Cargill faces legal action over deforestation and human rights failings

Environmental law group, ClientEarth, has filed a legal complaint against Cargill over its failure to adequately deal with its contribution to soy-driven deforestation and human rights violations in Brazil.

The complaint aims to ensure that the company – the largest privately held firm in the US with annual revenue of $165 billion – becomes accountable for its deforestation footprint in the Amazon rainforest, Atlantic Forest and Cerrado savanna.

ClientEarth alleges that Cargill is not properly monitoring vast quantities of soy it trades, handles at its ports, or ships to global markets to identify and eliminate links to deforestation and human rights abuses, breaching its legal due diligence responsibilities.

The organisation says that a number of reports, for example from Greenpeace and Global Witness, have documented the company’s role in driving environmental destruction in Brazil’s vulnerable ecosystems, as well as rights violations of Indigenous, Afro-Brazilian and other forest-dependent communities.

The Amazon rainforest, Atlantic Forest and Cerrado savanna are biodiversity hotspots and critical carbon sinks. However, with the rapid increase in deforestation, in part driven by agriculture, the Amazon is approaching a tipping point, after which scientists say the rainforest will turn into dry grassland, emitting very large amounts of carbon dioxide. Meanwhile, almost half of the Cerrado has already been lost.

ClientEarth has triggered the complaints procedure in the US under the guidelines of the Organisation for Economic Cooperation and Development (OECD), an international set of standards for responsible business conduct.

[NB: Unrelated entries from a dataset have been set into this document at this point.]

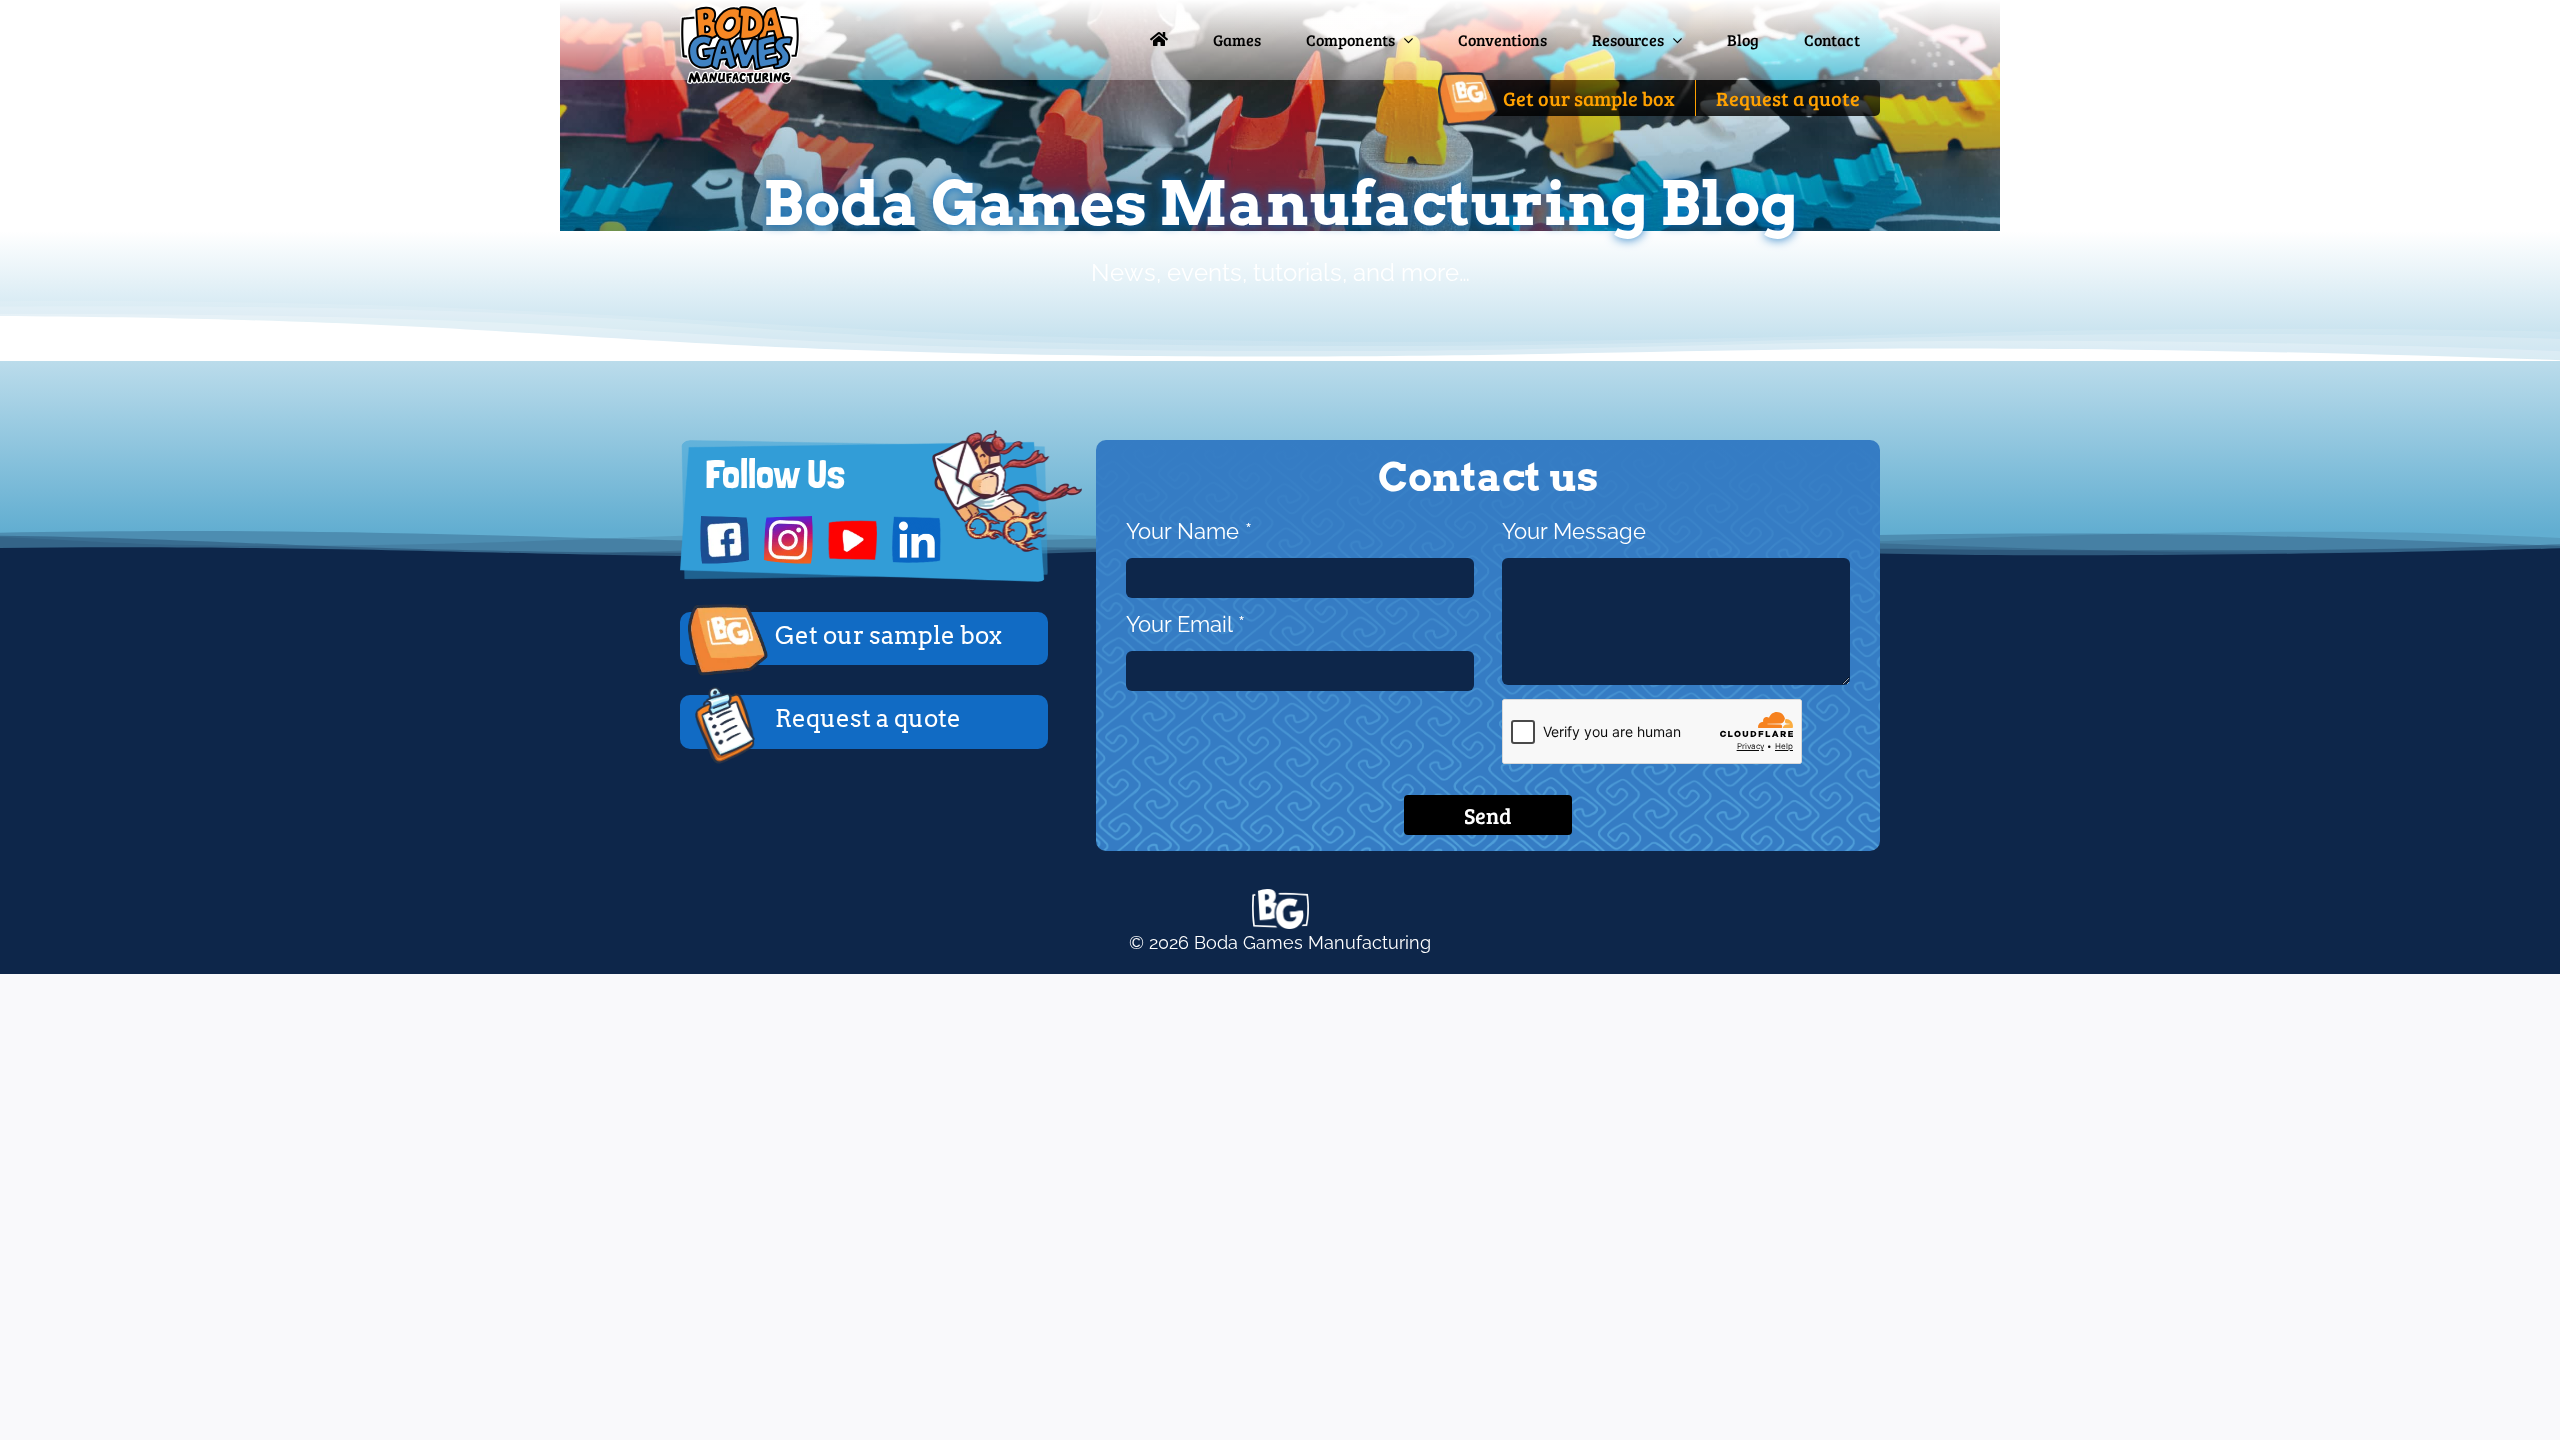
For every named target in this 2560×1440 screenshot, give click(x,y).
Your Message (1574, 531)
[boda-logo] (740, 13)
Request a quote (868, 718)
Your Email (1185, 624)
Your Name (1189, 531)
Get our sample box (888, 635)
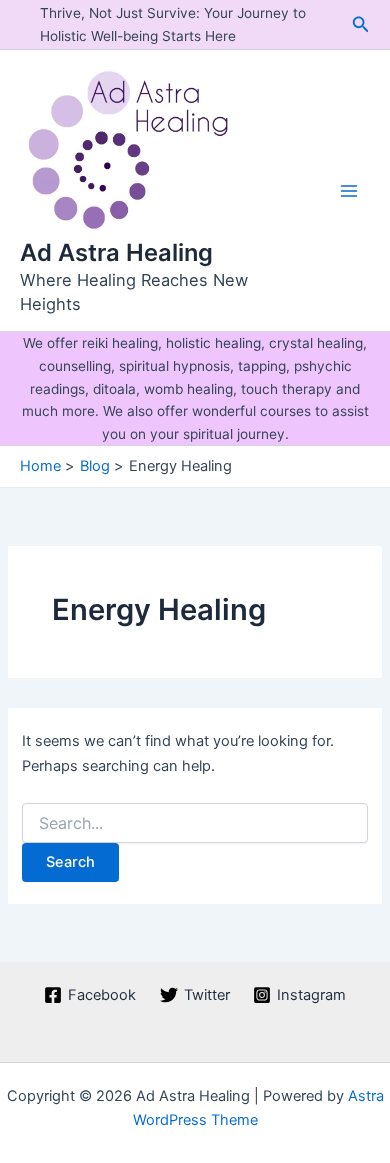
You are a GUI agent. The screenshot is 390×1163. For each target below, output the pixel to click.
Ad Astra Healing (116, 252)
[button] (361, 24)
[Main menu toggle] (349, 191)
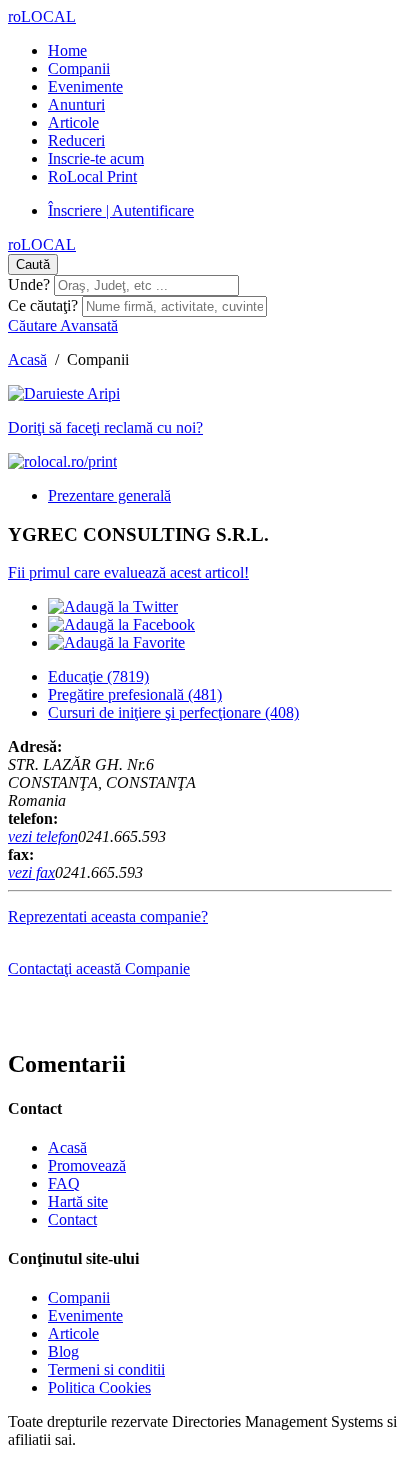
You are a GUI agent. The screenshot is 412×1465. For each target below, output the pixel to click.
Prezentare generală (109, 495)
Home (67, 50)
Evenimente (85, 86)
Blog (63, 1351)
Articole (73, 122)
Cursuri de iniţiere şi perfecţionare (173, 712)
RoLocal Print (92, 176)
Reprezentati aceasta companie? (108, 916)
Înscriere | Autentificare (121, 210)
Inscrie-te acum (96, 158)
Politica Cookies (99, 1387)
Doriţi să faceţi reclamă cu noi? (105, 427)
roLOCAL (42, 16)
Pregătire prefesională (135, 694)
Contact (72, 1219)
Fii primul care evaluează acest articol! (128, 572)
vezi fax (31, 872)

Laura Dowley, ClientEarth lawyer, said “The rapid expansion of soy production for animal feed worldwide is pushing Brazil’s vulnerable rainforests and savannas dangerously close to tipping points they may never recover from, while putting the communities that depend on them in danger.

“As one of the largest soy traders sourcing from Brazil, Cargill should be leading the world’s best practice to stop soy linked to deforestation and human rights abuses from flooding the global food market.

“Instead, its poor due diligence raises the risk that the meat sold in supermarkets across the world is raised on so-called ‘dirty’ soy. We believe that this breaches the international code on responsible business conduct.”